Повисло молчание; она прислонилась спиной к двери, так близко от меня, и ее голые плечи светились в полумраке; я чувствовал запах ее волос. Взгляд ее звал меня: только одно мое слово, только один жест. Я думал, что все будет ложью, ее счастье, ее жизнь, наша любовь будут ложью и каждый мой поцелуй будет предательством. Я сказал:
— Мне кажется, вы больше не нуждаетесь во мне.
Ее лицо вытянулось.
— Какая муха вас укусила, Фоска? Разве мы не друзья?
— Друзей у вас и без меня хватает.
Она искренне рассмеялась:
— Неужели вы ревнуете?
— Почему бы и нет?
И снова я лгал, ведь речь не шла о банальной ревности.
— Это глупо, — сказала она.
— Я не создан для жизни в людском обществе, — с досадой обронил я.
— Вы не созданы для одиночества.
Одиночество. Я вспомнил запах сада вокруг кишащего муравейника и снова ощутил этот привкус смерти у себя во рту; небо было голо, равнина пустынна; и мне сделалось страшно. Слова, которые я не хотел произносить, прозвучали помимо моей воли:
— Поедем ко мне.
— Ехать к вам? — удивилась она. — Надолго ли?
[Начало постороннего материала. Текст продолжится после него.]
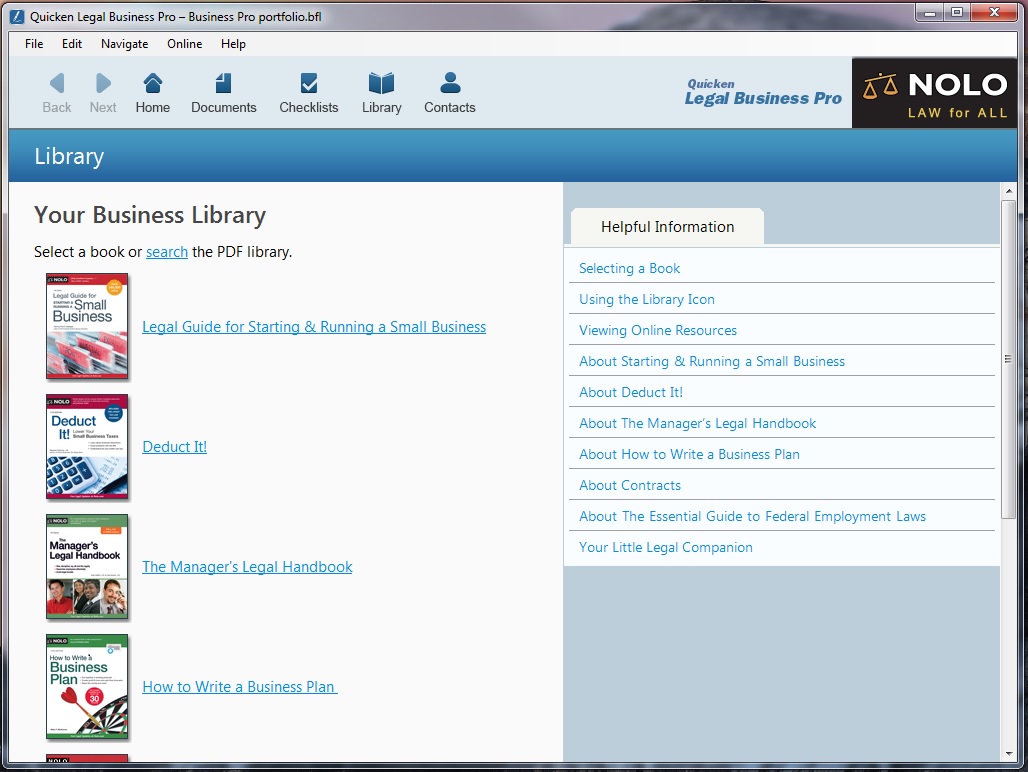Open the Navigate menu
The width and height of the screenshot is (1028, 772).
pos(124,44)

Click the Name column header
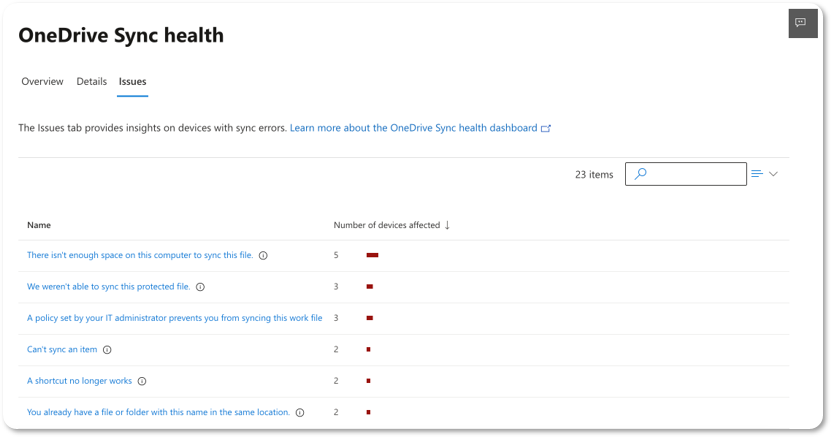point(39,225)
Я протянул к ней руки. Все будет ложью: и желание, наполнявшее мое сердце, и объятия моих рук, сжимавших ее смертное тело, — но я больше не мог противиться чувству, я крепко прижал ее к себе, как сделал бы обычный мужчина, и сказал:
— На всю жизнь. Могли бы вы провести со мной всю жизнь?
— Хоть целую вечность, — ответила она.
Вернувшись наутро в Креси, я постучал в дверь к Бомпару. Он как раз собирался обмакнуть кусочек печенья в чашку кофе: у него уже появились стариковские повадки. Я сел напротив него.
— Бомпар, ты удивишься, — начал я.
— Посмотрим, — отозвался он равнодушно.
— Я решил кое-что для тебя сделать.
Он даже головы не поднял.
— В самом деле?
— Да. Меня мучит совесть, что я так долго продержал тебя при себе, не давая возможности попытать счастья. Мне сказали, что граф де Фретиньи, который отправляется с миссией ко двору русской императрицы, ищет секретаря: ловкий интриган сумеет там преуспеть. Я буду горячо тебя рекомендовать и снабжу кругленькой суммой, чтобы ты мог блистать в Санкт-Петербурге.
— Вот оно как, — вздохнул Бомпар, — хотите сбыть меня с рук?
Он кисло улыбнулся.
— Я собираюсь жениться на Марианне де Сенклер и не хочу, чтобы ты путался у меня под ногами.
Бомпар обмакнул в чашку еще кусочек печенья.
— Я старею, и меня больше не тянет путешествовать.
Страх сдавил мне горло: я почувствовал, что становлюсь уязвимым.
— Берегись, — сказал я, — если ты отклонишь мое предложение, я скажу Марианне правду и тотчас тебя выгоню. Тебе трудно будет найти другое место.
Он не мог и вообразить, что я готов отдать все на свете, лишь бы сохранить мою тайну; к тому же он был старым и усталым. Он проговорил:
— Трудно будет вас покинуть. Но я рассчитываю, что вы великодушно облегчите мне тяготы ссылки.
— Думаю, тебе в России понравится и ты проведешь там остаток дней, — сказал я.
— Ох, не хотелось бы мне умереть, не повидавшись с вами на прощание, — вздохнул он.
В его словах мне послышалась угроза, и я подумал: мне снова есть чего бояться и что защищать. Теперь я люблю, и могу страдать; я снова человек.
— Я слышу, как бьется твое сердце.
Светало. Голова моя покоилась на ее груди, которая спокойно поднималась и опускалась, я слышал глухой стук ее сердца, и каждый удар гнал кровь по артериям, а затем эта кровь возвращалась к сердцу; где-то вдали, на серебряной отмели, волны, подхваченные луной, поднимались и опадали на песчаный берег; в гигантском застывшем прыжке земля устремлялась к солнцу, а луна — к земле.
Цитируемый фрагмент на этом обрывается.